На открытии арт-центра нет никакого кипиша, либо же Хлоя приходит слишком рано и основная часть еще впереди; но арт-центр работает — по крайней мере, Хлоя может открыть тяжелую дверь и войти внутрь.
Все совершенно не так, как она себе представляет.
Все намного хуже.
То, что Колфилд пытается переделать под стиль «лофт», совершенно не вяжется с пейзажами и портретами на стенах; пол скрипит, местами прикрытый декоративными ковриками, но Хлоя, сканируя их наметанным глазом, сразу понимает, что именно там глубокие выщербины; да, фоторабот много — больше сотни, наверное, только в нижнем зале, но все они разбросаны хаотично, без определенной системы; Хлоя не видит никаких опознавательных знаков, кроме бумажки с именем автора и названием. Либо Колфилд не будет продавать эти работы, либо же решила не быть торговкой на рынке и не писать цену сразу же, а выставить на торги.

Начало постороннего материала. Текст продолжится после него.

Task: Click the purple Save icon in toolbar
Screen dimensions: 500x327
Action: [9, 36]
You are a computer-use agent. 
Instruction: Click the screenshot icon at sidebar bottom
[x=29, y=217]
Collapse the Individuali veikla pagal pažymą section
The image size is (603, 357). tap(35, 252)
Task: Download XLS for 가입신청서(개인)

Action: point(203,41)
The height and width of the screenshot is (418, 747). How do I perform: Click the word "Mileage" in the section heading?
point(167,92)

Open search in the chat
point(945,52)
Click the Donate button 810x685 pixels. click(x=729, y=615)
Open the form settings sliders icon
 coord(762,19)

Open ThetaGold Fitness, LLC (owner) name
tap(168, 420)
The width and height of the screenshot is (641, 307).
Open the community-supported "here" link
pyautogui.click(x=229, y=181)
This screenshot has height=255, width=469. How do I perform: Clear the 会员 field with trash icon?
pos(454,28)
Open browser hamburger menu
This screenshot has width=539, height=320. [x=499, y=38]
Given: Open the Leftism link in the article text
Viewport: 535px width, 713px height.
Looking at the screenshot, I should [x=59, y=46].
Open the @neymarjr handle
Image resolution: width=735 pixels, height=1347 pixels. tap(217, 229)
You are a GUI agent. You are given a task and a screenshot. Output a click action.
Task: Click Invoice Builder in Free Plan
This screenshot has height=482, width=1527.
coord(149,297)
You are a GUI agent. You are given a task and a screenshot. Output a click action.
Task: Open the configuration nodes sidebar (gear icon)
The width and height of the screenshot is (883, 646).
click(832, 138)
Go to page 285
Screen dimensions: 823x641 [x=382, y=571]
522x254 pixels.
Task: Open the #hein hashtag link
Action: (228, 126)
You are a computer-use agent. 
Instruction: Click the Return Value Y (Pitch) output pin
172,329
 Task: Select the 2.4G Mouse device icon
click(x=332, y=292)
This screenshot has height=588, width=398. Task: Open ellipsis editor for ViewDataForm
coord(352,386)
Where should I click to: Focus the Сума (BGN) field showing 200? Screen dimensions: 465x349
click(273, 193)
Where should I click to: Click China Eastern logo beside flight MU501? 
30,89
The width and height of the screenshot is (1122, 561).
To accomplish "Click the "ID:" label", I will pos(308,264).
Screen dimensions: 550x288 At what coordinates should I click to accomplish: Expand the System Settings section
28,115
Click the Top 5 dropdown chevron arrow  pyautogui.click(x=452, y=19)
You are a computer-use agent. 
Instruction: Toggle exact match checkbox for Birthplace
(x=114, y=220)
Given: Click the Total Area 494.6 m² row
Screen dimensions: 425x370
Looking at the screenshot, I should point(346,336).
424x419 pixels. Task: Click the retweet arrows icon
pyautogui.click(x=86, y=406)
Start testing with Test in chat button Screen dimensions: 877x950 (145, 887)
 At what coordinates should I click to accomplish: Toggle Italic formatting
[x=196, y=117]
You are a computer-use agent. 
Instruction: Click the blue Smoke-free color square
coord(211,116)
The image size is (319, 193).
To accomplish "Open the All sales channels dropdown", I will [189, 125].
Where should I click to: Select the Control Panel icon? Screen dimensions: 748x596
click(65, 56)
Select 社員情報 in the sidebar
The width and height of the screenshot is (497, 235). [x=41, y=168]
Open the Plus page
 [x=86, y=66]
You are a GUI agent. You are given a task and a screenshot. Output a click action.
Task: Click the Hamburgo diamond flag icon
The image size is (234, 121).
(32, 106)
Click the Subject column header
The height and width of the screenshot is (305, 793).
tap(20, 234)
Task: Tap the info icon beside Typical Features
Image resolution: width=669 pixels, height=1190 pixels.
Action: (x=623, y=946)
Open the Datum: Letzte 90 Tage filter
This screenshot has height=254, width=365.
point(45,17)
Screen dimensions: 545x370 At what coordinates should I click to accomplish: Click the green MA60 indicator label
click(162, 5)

Окна зашторены бумажными жалюзи, но уюта это не создает, скорее, наоборот — Хлое кажется, что она в офисе и вот-вот ее вызовет к себе босс с вопросом: «А где же финансовый отчет за прошлый год?».
Хлоя не поднимается на второй этаж — слишком неловко она себя чувствует из-за того, что кроме нее и еще пары молодых людей, разглядывающих несколько черно-белых снимков в другом конце зала, здесь никого нет.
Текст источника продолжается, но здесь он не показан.